Committee investigators also documented kickbacks and other illegal financial dealings by some tribal officials.

"Not only do American Indians, but the American taxpayer as well, suffer from this extreme waste," said Sen. Dennis DeConcini (D-Ariz.), the investigations unit chairman. "Year after year, all American taxpayers must foot the bill for a negligent and unresponsive bureaucracy from a limited federal budget."

The report, which advocates a "New Federalism for American Indians," proposes that individual tribes negotiate agreements with the President to establish self-governing bodies that will function "in the same sense as state governments."

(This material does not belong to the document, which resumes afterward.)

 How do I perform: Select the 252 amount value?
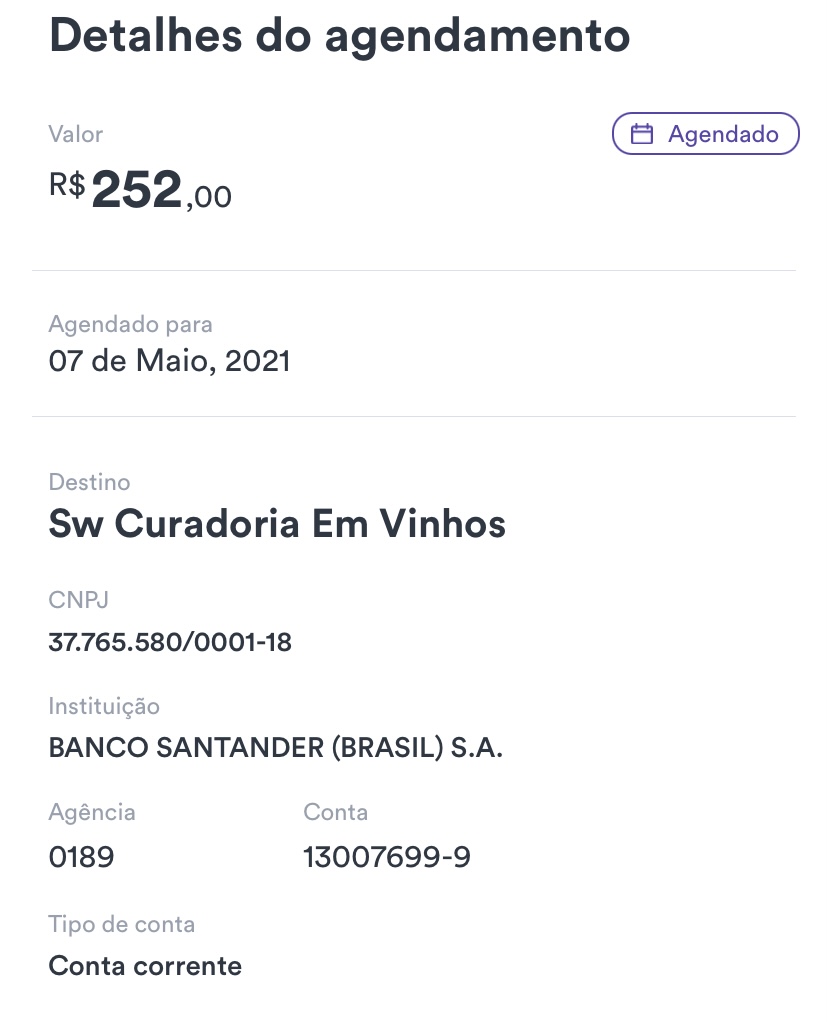[137, 190]
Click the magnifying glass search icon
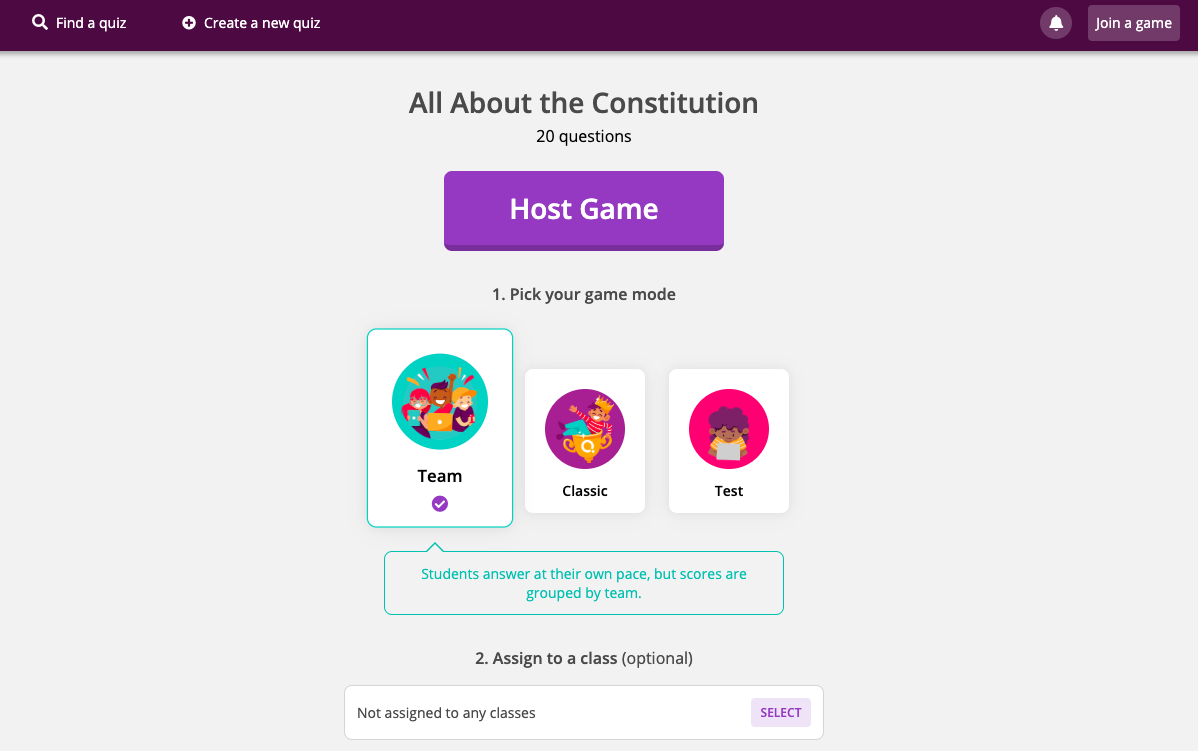This screenshot has width=1198, height=751. pos(40,22)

For those tribes that reach such agreements, the government would provide tribal officials with an annual entitlement grant equal to the amount that the tribe would have received through existing federal programs.

The grants would be used by the tribal governments to provide services for their members. In return, the tribes would be accountable to a constitution ratified by a majority of all adult tribal members.

Officials at the Interior Department, which supervises the Bureau of Indian Affairs and administers the federal government's $3.3-billion Indian affairs budget, said they had not yet read the report. But they praised the committee for its work and noted that agency officials already are working with Indian tribes to achieve self government.

"The report reflects a trend currently growing stronger within tribal communities--the assumption of greater self-determination by tribal governments," said Eddie Frank Brown, assistant Interior secretary for Indian affairs.